The problem ->
Look in the material below for the line with "[Facebook] (51, 2028)" and the line with "[combobox] (127, 1815)", then set down exactly those two lines and all lines between, nothing more.

── Available data ──

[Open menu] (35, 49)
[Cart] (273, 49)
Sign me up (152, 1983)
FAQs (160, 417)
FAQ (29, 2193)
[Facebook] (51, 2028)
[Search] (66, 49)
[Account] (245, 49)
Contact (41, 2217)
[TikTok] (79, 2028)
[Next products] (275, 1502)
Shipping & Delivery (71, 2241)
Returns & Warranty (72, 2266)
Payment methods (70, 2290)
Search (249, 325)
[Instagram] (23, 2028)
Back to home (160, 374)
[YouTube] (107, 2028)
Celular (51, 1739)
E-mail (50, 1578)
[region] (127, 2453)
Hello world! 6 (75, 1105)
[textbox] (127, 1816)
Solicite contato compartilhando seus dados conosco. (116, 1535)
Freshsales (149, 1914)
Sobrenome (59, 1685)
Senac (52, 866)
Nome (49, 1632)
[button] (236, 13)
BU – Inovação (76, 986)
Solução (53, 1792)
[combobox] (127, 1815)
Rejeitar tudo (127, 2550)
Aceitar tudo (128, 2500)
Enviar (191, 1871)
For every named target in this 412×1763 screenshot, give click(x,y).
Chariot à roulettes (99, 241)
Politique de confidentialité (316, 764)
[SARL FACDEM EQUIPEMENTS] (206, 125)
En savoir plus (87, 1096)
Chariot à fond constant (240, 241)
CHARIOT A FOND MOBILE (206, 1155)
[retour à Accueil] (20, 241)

───
── Available data ──

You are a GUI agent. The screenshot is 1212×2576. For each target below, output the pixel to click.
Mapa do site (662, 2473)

───

Task response ->
[Facebook] (51, 2028)
[Search] (66, 49)
[Account] (245, 49)
Contact (41, 2217)
[TikTok] (79, 2028)
[Next products] (275, 1502)
Shipping & Delivery (71, 2241)
Returns & Warranty (72, 2266)
Payment methods (70, 2290)
Search (249, 325)
[Instagram] (23, 2028)
Back to home (160, 374)
[YouTube] (107, 2028)
Celular (51, 1739)
E-mail (50, 1578)
[region] (127, 2453)
Hello world! 6 (75, 1105)
[textbox] (127, 1816)
Solicite contato compartilhando seus dados conosco. (116, 1535)
Freshsales (149, 1914)
Sobrenome (59, 1685)
Senac (52, 866)
Nome (49, 1632)
[button] (236, 13)
BU – Inovação (76, 986)
Solução (53, 1792)
[combobox] (127, 1815)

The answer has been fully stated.